Después de años de lucha, por fin ha comenzado a tratarse en el Parlamento la cuestión del aborto legal, seguro y gratuito como política pública. Y una vez más, como es costumbre de la derecha reaccionaria y conservadora de nuestro país, nos encontramos frente a una discusión antediluviana. El mismísimo día del inicio del debate en comisiones se vuelve a jugar la carta moralista, humillante, perversa, que hace foco en la vida (y también en la muerte) de los pobres: un proyecto de "Asignación Universal por Hijo por Nacer". A una lectura desprevenida podría parecerle un gesto bienintencionado, sin embargo, encierra todo un arsenal racista que es necesario desmontar:
 

En 1827, mediante un decreto firmado por Bernardino Rivadavia, la Sociedad de Beneficencia de la Capital reglamentó la entrega anual de Premios a la Virtud, que entre otras cosas premiaba el amor filial y la abnegación de la mujer pobre. El proyecto de Asignación Universal por Hijo por Nacer nos reenvía directamente al siglo XIX, pero con un ingrediente novedoso: si en aquel entonces se pretendía docilizar a los pobres para que aceptaran su posición en la estructura social, hoy se suma la necesidad de que se asuman no sólo en su pobreza sino ‑y sobre todo‑ en su abyección: no es la pobreza digna de la que hablaban las clases dominantes del 1800, es la pobreza humillada, despojada de humanidad, irreconocible como ser humano.

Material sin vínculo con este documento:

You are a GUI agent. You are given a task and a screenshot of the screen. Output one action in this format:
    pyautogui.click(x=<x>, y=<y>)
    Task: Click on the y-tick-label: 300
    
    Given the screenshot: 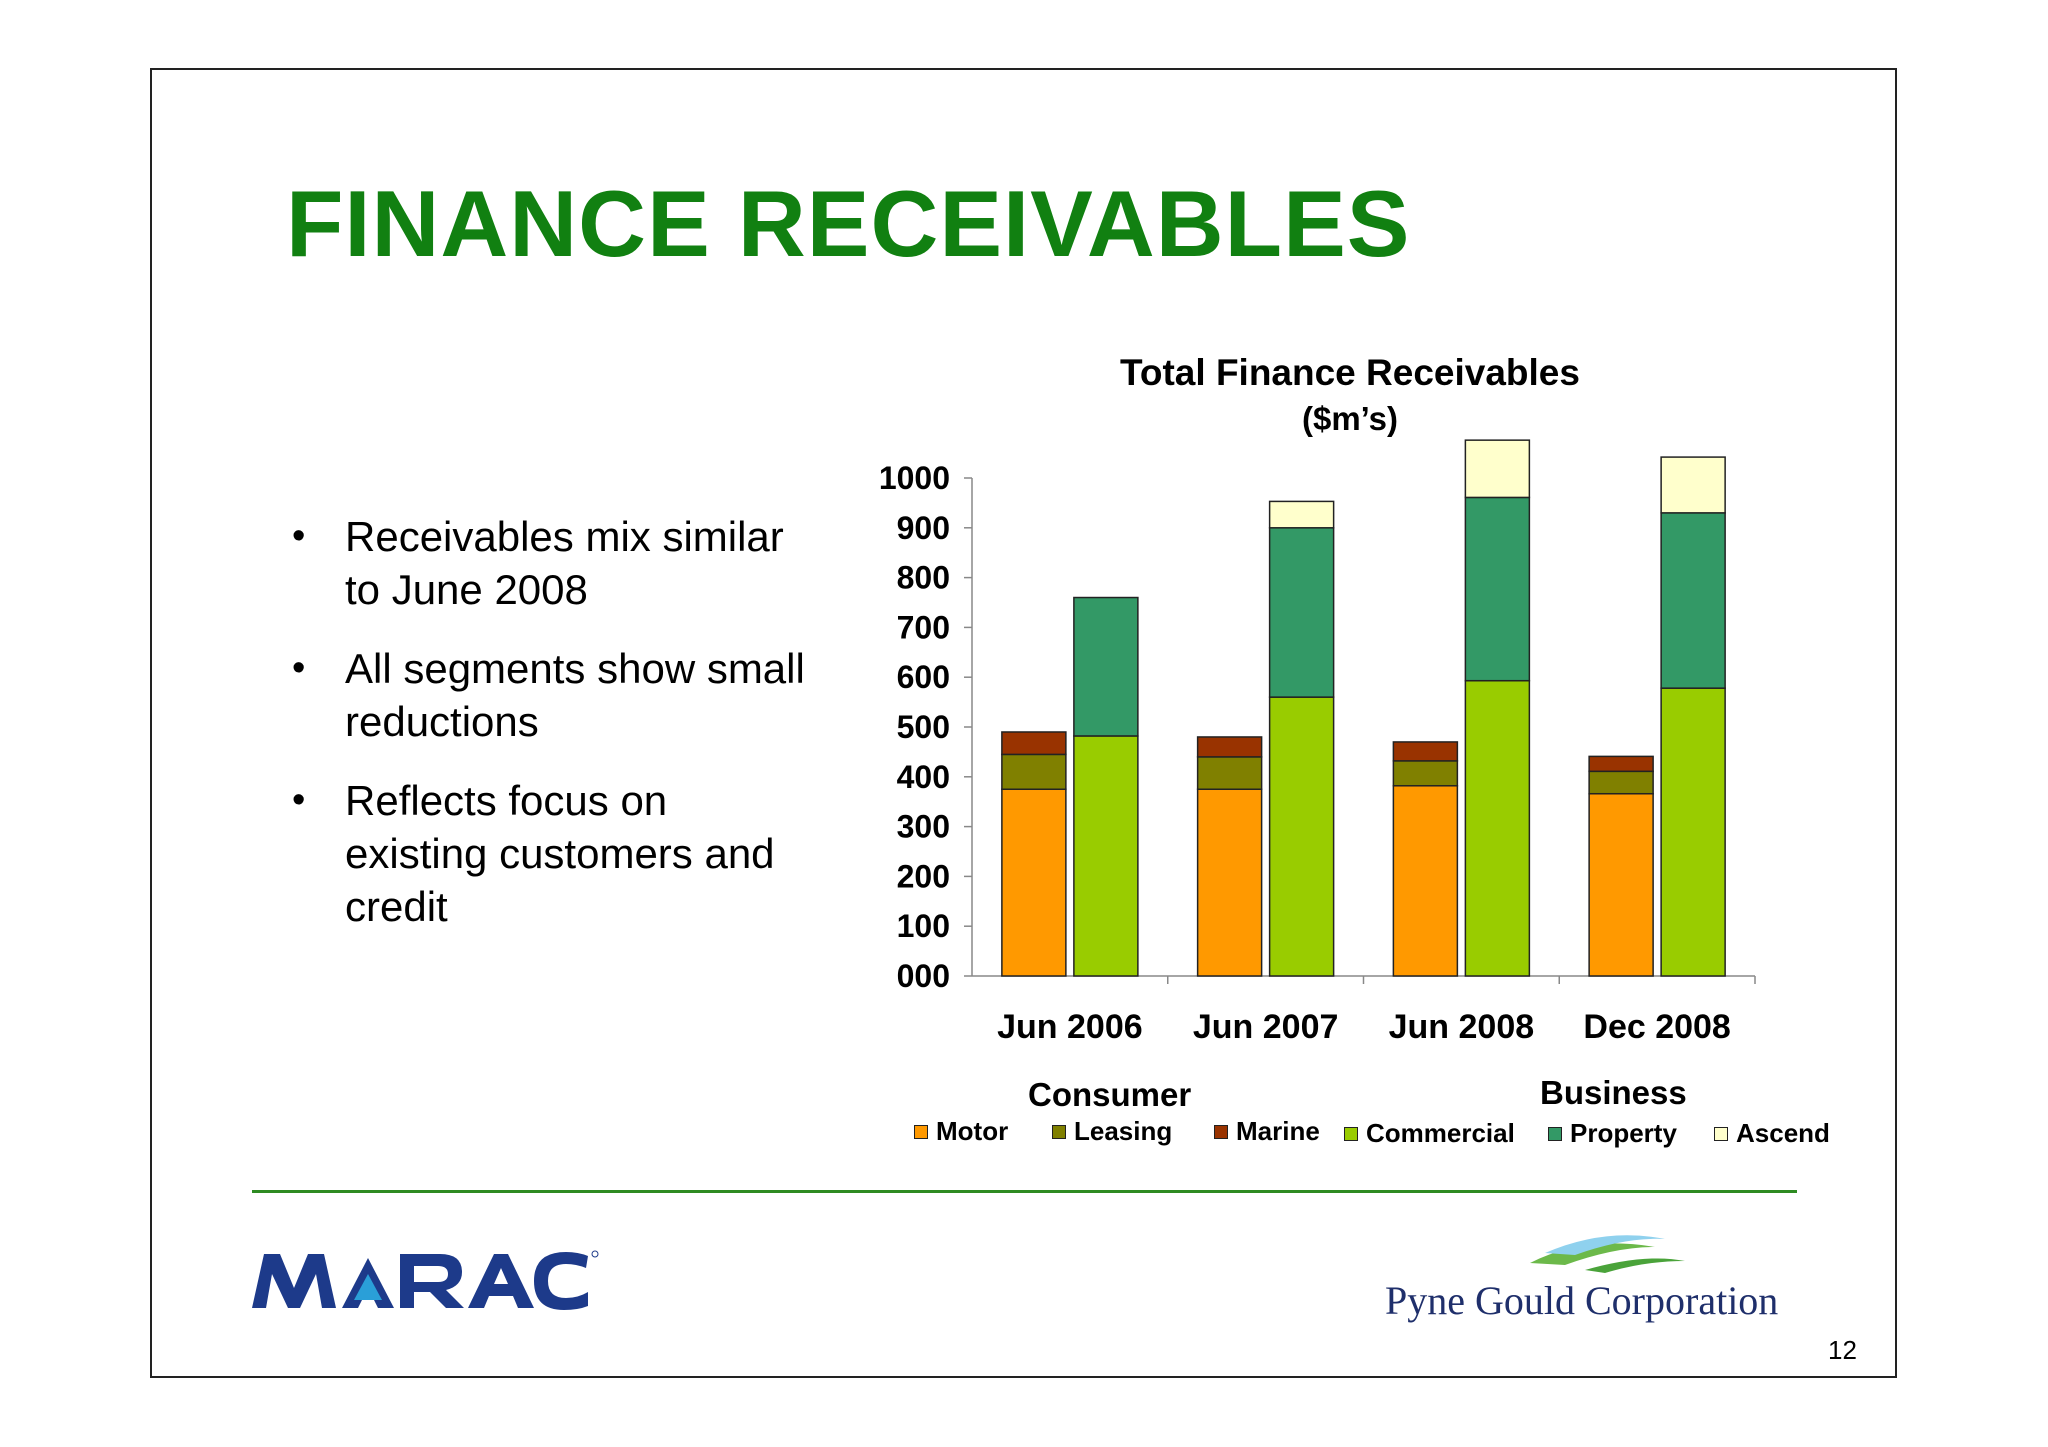 What is the action you would take?
    pyautogui.click(x=924, y=827)
    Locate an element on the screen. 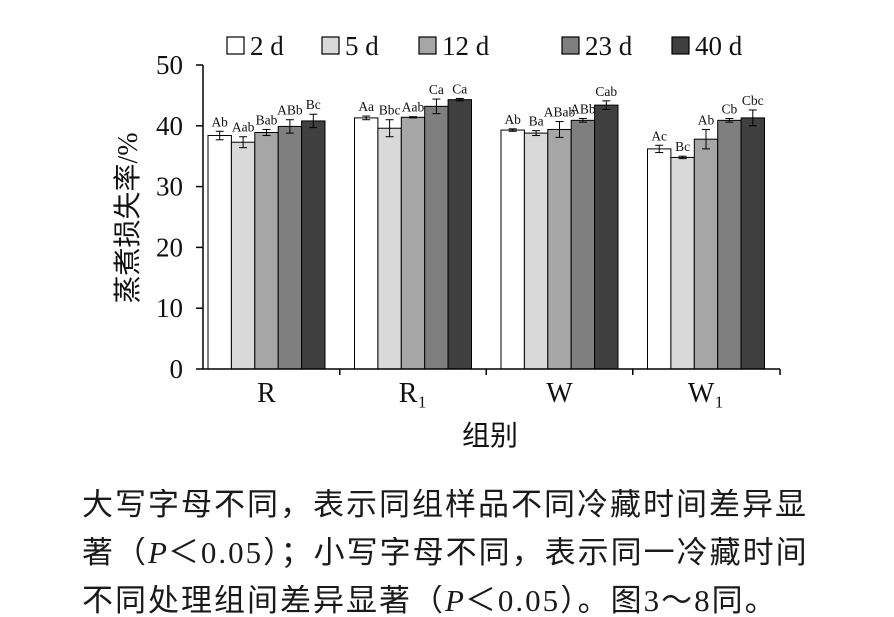 The height and width of the screenshot is (617, 894). y-tick-label: 50 is located at coordinates (170, 65). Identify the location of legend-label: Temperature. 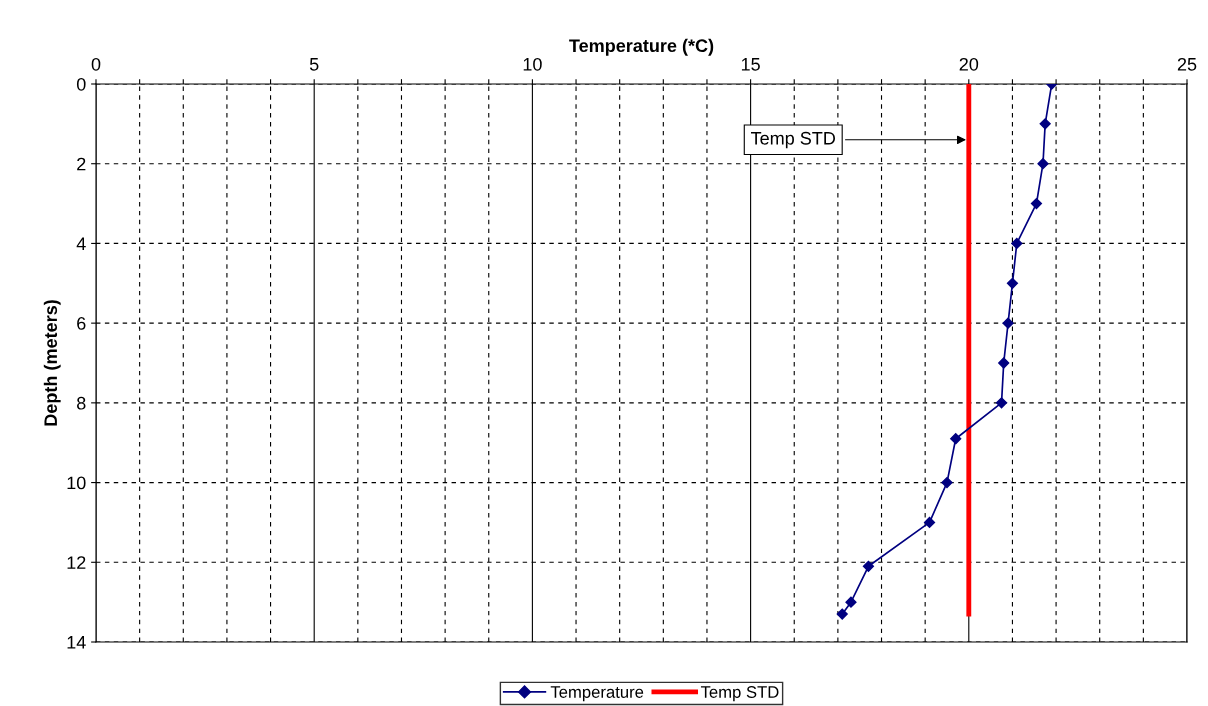
(597, 694).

Si sos mujer, pobre, víctima de abuso sexual y quedas embarazada producto de una violación, tu destino es asumirlo sin rechistar. Es un punto álgido de la hipocresía: cuando las prestaciones asistenciales se fundamentan en la redistribución de la riqueza, los sectores populares son demonizados y acusados de parásitos; cuando se basan en la moralización, son válidas. ¿Qué dirá ahora el reservorio moral de la Nación, el que grita a viva voz que las mujeres pobres se embarazan para acceder a un subsidio? ¿Acaso dirán que en realidad prefieren ser violadas para cobrar un plus?